Gökyüzüne Ateş Eden Uçak’ın Tianlang-Jun’u tehdit olarak görüp kararlı bir biçimde olay örgüsünden kaldırmasına şaşmamalı.

İblis ırkı’nın kadimlerinin çürümüş bedenleriyle kaplı bir alanda İki Kutsal İblis’in huzurunda bulunduğundan Shen Qingqiu üzerinde son derece büyük bir baskı hissetti.
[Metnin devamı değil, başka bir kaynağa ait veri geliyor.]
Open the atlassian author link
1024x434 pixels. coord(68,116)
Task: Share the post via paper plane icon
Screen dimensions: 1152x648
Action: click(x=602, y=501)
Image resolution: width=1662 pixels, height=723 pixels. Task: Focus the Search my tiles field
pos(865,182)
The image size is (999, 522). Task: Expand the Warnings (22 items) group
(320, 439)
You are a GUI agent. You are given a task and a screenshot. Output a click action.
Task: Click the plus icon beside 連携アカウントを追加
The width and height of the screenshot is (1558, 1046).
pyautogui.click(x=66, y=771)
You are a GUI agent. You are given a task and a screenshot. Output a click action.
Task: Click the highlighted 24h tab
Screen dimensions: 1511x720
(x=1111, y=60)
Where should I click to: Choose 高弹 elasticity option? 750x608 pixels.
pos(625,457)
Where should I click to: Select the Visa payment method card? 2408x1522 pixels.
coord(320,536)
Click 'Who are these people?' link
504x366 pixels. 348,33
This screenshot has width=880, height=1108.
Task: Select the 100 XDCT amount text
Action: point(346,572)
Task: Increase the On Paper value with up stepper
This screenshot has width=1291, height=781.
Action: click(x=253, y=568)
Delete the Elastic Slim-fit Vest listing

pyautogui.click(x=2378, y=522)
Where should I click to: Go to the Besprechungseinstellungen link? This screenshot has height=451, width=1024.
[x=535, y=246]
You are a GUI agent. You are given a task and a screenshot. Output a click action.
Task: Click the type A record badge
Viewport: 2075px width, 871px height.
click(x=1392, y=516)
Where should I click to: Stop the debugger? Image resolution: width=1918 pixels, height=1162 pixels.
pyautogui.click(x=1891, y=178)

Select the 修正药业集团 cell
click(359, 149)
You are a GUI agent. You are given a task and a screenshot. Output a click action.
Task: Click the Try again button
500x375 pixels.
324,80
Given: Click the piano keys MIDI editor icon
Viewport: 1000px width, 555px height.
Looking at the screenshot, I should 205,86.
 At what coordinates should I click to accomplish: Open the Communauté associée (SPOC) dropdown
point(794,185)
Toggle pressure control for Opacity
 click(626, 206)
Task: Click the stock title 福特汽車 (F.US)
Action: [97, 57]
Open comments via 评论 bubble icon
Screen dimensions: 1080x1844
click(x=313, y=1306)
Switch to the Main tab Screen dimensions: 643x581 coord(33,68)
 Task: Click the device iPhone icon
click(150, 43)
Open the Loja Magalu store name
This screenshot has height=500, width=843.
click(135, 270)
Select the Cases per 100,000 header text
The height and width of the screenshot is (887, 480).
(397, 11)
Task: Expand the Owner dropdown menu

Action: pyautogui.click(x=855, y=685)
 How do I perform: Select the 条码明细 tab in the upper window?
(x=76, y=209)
Sahte bir tebessüm takınarak “Bu övgüyü kabûl etmeye yeltenemem. Sayın başkan, beni bu kadar uzun zamandır gözlemliyorsanız niçin benimle… benimle tanışmak için görünmediniz?” dedi.

Tianlang-Jun nasıl görünürse görünsün, onunla tabutun içinde vakit geçirmek çok acayipti. Şey olmadığı sürece-

Kalkamıyordu.

Tianlang-Jun parmağını yavaş yavaş tabutun kenarına tıkırdattı, anıt mezarın içindeki yeşil ışık göz bebeklerine çarparak yansıtıyordu. Keyifli bir şekilde, “Pekâlâ. Öyleyse, Tepe Lordu’nun bana yardım etme olasılığını sorabilir miyim?” dedi.

Kandırılma ihtimali insanı gerçekten tereddüt ettiriyordu. Shen Qingqiu hafifçe iç çekti, ardından elini uzattı. “Lütfen.”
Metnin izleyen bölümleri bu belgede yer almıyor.